Bis zum Ende des 19. Jahrhunderts lag zwischen Ober- und Niederrochwitz der Rochwitzer Tännicht, ein Waldstück vorwiegend aus Bauernforstparzellen bestehend. Ab 1881 begann nach Überlieferung der Holzeinschlag auf dem Gebiet des heutigen Ortsteilkernes von Neurochwitz. Im Jahr 1883 erwarben die Brüder Karl und Gustav Pietsch (Loschwitz) dieses Land. Noch heute erinnert der Zweibrüderweg an sie. Gemeinsam mit dem Bauherrn Ernst Baudisch begannen sie den ehemaligen Urwald in ein Wohngebiet zu verwandeln.
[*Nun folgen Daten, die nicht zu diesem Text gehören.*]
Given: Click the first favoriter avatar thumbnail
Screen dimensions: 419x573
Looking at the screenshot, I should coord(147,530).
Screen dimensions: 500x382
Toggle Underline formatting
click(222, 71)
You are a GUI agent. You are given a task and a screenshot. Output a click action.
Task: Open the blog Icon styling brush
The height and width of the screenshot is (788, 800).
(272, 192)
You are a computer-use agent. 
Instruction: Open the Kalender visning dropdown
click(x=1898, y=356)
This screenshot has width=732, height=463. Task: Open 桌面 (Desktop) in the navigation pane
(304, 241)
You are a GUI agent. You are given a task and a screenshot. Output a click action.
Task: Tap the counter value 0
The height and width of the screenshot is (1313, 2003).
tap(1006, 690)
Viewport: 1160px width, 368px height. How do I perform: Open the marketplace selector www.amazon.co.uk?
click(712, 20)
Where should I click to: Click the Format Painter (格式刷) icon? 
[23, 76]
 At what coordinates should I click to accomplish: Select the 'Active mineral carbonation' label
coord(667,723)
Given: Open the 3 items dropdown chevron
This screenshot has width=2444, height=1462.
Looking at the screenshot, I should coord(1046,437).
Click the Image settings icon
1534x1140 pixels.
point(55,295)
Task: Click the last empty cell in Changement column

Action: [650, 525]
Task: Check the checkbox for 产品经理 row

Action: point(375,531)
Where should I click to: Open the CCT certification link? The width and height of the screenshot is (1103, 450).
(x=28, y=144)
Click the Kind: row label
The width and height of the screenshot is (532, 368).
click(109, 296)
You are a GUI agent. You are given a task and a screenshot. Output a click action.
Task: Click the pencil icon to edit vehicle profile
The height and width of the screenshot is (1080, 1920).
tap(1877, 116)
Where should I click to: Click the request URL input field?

Und so entstanden eine Scheune und 1884 das erste Wohnhaus.

Ein weiterer Pionier jener Zeit, der Bauunternehmer Karl Hanke (1860–1945), schrieb 1939 in seinen Erinnerungen über die Entstehung des Ortsteiles:
Der Name 'Kamerun' verdankt sein Entstehen dem Pionier Ernst Baudisch, welcher, als sein Haus zum Heben fertig und aufgestellt war, als Hebebaum die Kamerunflagge oben anbrachte. Vorher hatte er ein Starhäuschen mit der Bezeichnung "Station Kamerun" auf einer Stange angebracht. Dies ist zurückzuführen auf die Kolonialfrage, die damals unter dem großen Kanzler von Bismarck akut war.


Der Stufenweg wurde auf Anregung von Karl Hanke angelegt und nahezu komplett von diesem finanziert. Die Eröffnung fand 1907 statt. Er wird seitdem volkstümlich „Hanke-Treppe“ genannt. Der Stufenweg mündet in die Grundstraße und ist als Zugang nach Kamerun nur für Fußgänger nutzbar.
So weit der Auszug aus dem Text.